● Record list:
*-*-*

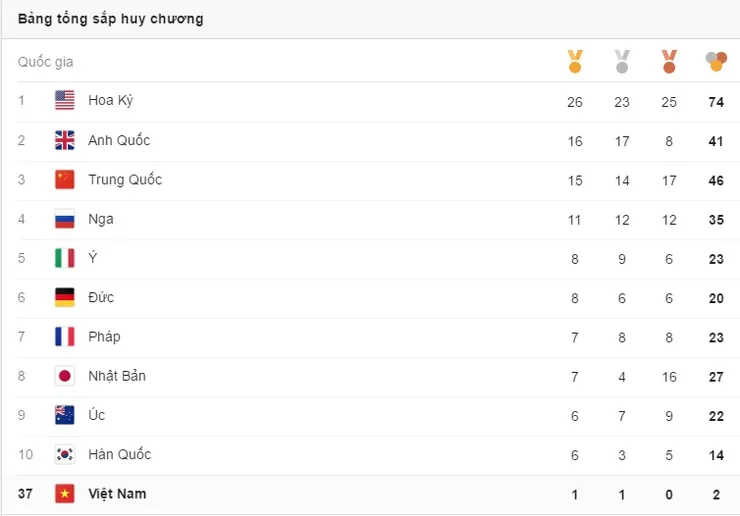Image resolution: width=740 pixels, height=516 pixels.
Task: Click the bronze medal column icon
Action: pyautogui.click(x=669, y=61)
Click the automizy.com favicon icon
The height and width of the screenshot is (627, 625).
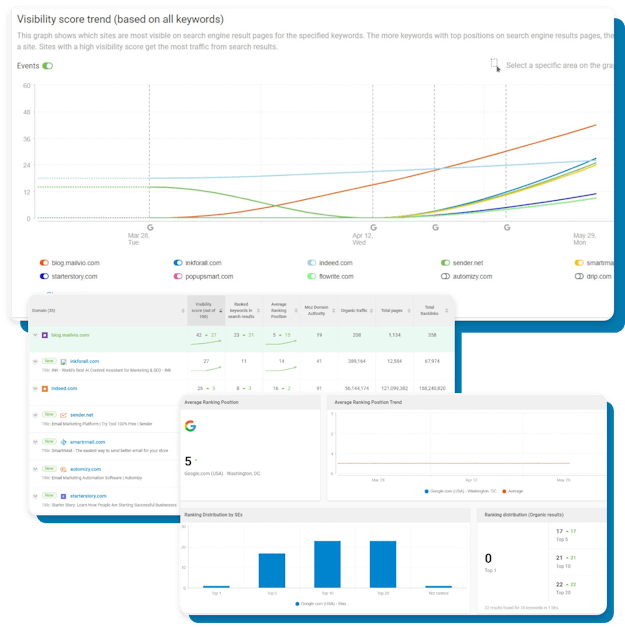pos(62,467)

*-*-*

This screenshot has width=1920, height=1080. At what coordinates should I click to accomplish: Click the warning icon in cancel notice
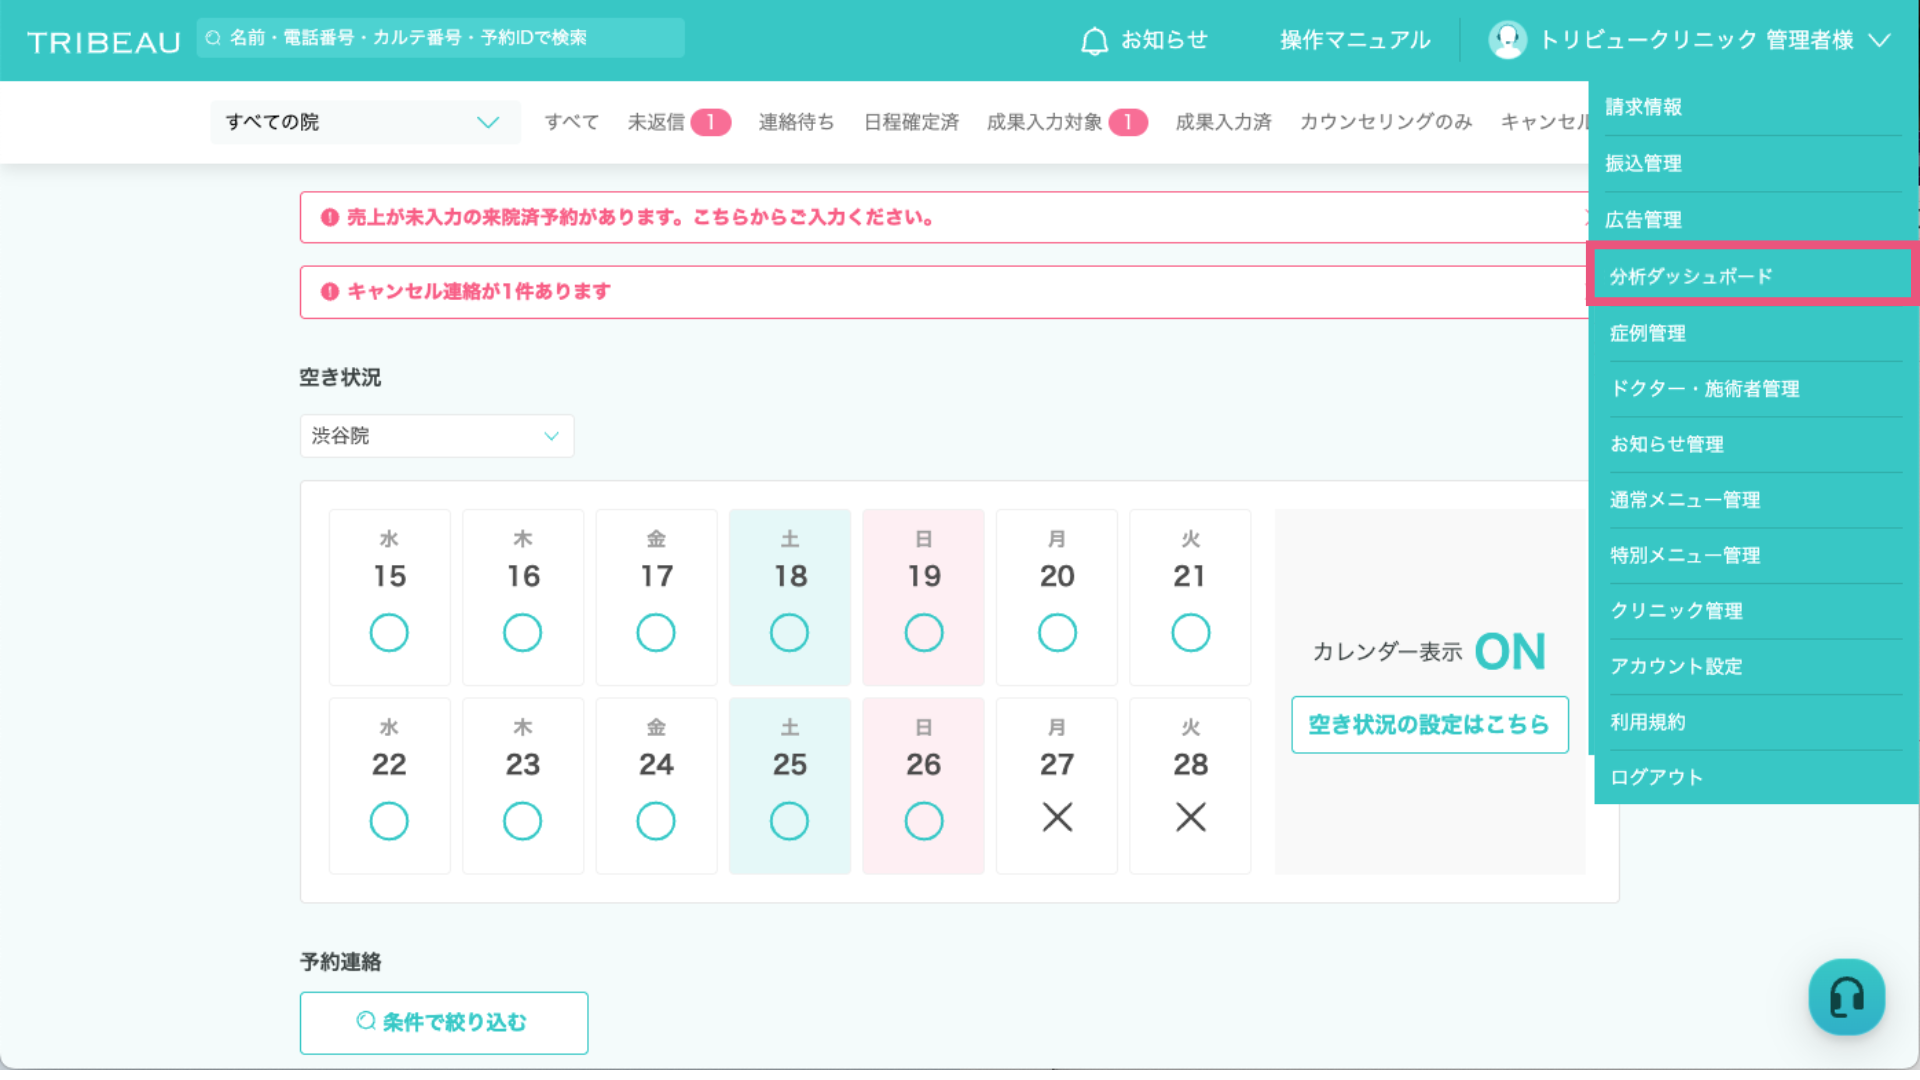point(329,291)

*-*-*

Rewrite the data from the line with "Image resolution: width=740" to the line with "pos(62,467)", switching "favicon" to "logo" and keeping everything else unchanged. Leave the pictures out.

● Task response:
Image resolution: width=740 pixels, height=516 pixels.
Task: Click the bronze medal column icon
Action: pyautogui.click(x=669, y=61)
Click the automizy.com logo icon
The height and width of the screenshot is (627, 625).
pos(62,467)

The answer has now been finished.